Sharp downward surprise in US producer prices for September
Producer prices in the States fell unexpectedly last month, possibly partly as a result of the US-China trade war, but in any case served to highlight that price pressures in the pipeline remained "under control".
The Department of Labor's final demand price index dropped by 0.3% in September when compared to the previous month (consensus: 0.2%), alongside a similar drop at the core level, or excluding food and energy prices that is.
Versus a year ago, the rate of increase in headline producer prices eased from 1.7% in August to 1.4% for September (consensus: 1.8%).

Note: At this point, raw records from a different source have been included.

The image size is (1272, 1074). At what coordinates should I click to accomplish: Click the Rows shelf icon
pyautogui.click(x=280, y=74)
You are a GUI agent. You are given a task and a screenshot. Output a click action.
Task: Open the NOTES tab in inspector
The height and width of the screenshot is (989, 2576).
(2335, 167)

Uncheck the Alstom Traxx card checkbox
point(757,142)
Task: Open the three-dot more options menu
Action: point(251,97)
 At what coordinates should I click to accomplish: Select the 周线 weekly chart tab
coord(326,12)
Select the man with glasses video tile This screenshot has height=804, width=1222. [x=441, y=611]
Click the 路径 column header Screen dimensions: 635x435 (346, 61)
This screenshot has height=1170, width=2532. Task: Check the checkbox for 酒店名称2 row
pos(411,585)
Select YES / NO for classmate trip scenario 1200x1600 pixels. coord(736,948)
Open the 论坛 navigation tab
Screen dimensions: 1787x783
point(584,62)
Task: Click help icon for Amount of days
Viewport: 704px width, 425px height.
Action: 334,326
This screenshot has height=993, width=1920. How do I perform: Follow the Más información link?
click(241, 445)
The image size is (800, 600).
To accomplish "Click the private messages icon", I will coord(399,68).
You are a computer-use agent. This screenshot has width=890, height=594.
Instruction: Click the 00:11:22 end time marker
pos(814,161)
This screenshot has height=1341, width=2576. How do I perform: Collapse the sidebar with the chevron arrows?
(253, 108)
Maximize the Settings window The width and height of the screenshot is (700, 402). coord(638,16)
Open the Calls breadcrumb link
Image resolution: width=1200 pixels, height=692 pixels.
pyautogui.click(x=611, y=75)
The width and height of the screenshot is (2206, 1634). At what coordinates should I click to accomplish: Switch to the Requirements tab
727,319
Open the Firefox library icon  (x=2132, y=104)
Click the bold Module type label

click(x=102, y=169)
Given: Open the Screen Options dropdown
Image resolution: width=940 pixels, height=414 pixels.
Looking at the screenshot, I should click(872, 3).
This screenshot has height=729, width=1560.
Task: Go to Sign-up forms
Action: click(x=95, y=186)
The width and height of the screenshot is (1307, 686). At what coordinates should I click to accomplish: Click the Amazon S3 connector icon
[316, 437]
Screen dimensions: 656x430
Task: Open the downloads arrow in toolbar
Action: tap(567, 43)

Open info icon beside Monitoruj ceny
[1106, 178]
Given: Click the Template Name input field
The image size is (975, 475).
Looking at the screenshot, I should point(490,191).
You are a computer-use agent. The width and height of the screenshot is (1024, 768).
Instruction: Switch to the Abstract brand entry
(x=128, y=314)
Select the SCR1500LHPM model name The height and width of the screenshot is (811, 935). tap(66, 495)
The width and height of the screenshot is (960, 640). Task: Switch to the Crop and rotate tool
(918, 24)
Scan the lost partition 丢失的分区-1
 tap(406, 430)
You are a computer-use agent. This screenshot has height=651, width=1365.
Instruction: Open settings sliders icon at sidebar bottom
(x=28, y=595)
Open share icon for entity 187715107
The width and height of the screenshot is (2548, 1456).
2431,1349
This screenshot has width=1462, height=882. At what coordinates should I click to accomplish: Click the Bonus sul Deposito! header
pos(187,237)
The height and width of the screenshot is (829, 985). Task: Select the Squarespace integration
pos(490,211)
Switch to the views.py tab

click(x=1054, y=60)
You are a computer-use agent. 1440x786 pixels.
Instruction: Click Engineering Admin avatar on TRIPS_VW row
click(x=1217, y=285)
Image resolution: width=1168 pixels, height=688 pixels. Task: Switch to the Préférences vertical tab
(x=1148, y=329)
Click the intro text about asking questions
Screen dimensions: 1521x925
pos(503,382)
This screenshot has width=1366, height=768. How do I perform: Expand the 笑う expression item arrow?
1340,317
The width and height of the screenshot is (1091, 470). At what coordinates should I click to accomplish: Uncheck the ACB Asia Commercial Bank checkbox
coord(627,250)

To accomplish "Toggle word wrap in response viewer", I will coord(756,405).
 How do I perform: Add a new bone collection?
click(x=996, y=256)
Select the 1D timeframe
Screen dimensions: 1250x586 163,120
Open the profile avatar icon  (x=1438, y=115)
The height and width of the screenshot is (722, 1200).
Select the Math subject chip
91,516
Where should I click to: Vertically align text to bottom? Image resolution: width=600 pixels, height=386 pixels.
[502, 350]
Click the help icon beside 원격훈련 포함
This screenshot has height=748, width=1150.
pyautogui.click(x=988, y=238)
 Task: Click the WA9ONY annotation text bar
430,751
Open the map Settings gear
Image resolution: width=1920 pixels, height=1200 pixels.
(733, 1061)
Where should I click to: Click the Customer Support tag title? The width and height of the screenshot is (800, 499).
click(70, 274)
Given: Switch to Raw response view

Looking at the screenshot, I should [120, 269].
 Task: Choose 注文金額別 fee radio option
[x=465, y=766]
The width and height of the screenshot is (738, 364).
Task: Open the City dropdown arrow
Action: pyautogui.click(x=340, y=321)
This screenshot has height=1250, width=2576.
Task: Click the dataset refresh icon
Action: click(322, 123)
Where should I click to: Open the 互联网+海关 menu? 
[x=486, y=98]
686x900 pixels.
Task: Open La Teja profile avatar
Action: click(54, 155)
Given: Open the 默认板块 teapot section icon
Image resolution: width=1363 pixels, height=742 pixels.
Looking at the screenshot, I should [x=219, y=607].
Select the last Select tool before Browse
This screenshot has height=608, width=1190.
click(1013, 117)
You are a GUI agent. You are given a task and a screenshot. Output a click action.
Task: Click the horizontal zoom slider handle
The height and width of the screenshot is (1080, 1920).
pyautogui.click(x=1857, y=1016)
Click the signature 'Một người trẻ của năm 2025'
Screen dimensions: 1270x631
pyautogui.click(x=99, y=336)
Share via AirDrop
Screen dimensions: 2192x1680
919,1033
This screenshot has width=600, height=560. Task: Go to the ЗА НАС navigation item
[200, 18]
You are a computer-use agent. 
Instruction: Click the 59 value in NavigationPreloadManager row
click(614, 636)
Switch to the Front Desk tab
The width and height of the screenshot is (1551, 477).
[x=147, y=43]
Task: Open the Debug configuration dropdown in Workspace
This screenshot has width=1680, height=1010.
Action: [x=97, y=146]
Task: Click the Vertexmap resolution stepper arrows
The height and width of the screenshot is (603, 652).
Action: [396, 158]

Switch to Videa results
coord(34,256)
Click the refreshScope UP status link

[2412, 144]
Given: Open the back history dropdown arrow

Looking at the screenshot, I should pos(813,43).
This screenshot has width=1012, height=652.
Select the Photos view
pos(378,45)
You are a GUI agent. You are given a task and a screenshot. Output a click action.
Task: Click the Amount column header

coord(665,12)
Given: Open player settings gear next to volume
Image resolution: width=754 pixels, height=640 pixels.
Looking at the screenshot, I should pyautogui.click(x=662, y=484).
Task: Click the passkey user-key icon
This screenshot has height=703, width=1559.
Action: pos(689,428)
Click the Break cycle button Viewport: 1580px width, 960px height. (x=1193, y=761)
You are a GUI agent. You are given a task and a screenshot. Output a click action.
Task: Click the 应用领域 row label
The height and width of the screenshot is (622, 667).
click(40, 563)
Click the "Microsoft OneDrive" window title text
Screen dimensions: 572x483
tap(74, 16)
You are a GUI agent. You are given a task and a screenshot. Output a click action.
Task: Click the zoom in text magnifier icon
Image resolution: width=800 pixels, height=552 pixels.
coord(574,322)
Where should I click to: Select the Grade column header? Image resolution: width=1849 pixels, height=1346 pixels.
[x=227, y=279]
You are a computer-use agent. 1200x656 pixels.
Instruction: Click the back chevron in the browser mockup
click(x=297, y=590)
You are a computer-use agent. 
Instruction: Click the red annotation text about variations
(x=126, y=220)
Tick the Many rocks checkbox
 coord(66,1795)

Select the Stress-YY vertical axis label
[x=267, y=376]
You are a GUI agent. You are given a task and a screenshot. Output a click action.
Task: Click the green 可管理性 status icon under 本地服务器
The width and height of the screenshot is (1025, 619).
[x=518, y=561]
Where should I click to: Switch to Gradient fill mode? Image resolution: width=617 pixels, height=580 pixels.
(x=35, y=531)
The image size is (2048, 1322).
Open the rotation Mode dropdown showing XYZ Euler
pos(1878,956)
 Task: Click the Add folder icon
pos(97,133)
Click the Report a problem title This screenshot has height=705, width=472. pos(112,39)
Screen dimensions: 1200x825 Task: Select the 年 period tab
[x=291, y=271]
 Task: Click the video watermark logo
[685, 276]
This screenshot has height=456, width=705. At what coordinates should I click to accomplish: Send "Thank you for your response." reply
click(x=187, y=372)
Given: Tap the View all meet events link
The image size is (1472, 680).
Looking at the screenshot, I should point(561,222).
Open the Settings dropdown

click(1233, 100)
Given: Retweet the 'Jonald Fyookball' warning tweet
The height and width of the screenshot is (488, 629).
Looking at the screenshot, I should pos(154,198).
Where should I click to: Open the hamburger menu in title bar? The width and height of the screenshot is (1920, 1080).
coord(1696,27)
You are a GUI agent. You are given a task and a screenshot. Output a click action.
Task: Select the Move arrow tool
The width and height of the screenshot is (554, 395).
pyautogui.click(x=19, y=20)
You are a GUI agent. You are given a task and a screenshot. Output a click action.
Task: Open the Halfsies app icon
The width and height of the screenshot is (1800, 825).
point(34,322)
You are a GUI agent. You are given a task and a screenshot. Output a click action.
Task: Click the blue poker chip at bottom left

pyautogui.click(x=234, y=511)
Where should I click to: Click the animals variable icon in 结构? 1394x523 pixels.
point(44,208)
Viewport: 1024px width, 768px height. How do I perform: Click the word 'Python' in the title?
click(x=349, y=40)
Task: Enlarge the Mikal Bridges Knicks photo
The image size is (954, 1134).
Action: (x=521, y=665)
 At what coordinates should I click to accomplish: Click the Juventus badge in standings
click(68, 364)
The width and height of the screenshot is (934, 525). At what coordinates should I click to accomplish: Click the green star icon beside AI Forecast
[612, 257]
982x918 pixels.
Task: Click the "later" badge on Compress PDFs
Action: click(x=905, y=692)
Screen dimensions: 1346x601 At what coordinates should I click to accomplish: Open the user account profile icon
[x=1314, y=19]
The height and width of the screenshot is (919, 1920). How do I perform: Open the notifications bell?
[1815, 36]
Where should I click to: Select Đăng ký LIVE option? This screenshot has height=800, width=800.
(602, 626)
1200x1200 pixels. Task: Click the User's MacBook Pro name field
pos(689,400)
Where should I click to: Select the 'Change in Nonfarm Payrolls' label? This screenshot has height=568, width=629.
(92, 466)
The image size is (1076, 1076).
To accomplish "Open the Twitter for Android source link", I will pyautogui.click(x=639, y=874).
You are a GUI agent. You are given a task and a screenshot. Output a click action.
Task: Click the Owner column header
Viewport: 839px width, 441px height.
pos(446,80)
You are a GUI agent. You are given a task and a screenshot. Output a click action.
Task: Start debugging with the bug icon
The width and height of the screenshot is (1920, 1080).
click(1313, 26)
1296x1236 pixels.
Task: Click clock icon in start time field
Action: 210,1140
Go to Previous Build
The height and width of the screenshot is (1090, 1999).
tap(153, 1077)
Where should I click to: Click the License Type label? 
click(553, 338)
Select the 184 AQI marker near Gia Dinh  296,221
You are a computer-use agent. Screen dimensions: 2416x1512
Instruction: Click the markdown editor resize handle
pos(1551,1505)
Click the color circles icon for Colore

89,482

Goods prices declined at a 0.4% month-on-month clip as energy costs dropped by 2.5%, while services prices dipped by 0.2% mainly on the back of an unexpected 1.0% fall in trade services prices.
The latter measures wholesale and retail profit margins and capital goods margins may have been impacted by tariffs on imported Chinese equipment, said Ian Shepherdson, chief economist at Pantheon Macroeconomics.
The cost of transportation services also retreated sharply, by 2.5%, on the back of falling gasoline prices.
"Services dominate the core PPI, but core goods prices also dipped in September, by 0.1%. This is consistent with the steep downshift in China’s PPI for manufactured goods," said Shepherdson.
"Overall, PPI inflation remains under control, though the September numbers overstate the extent of the downward pressure. The upturn in some of the healthcare components, however, needs to be watched."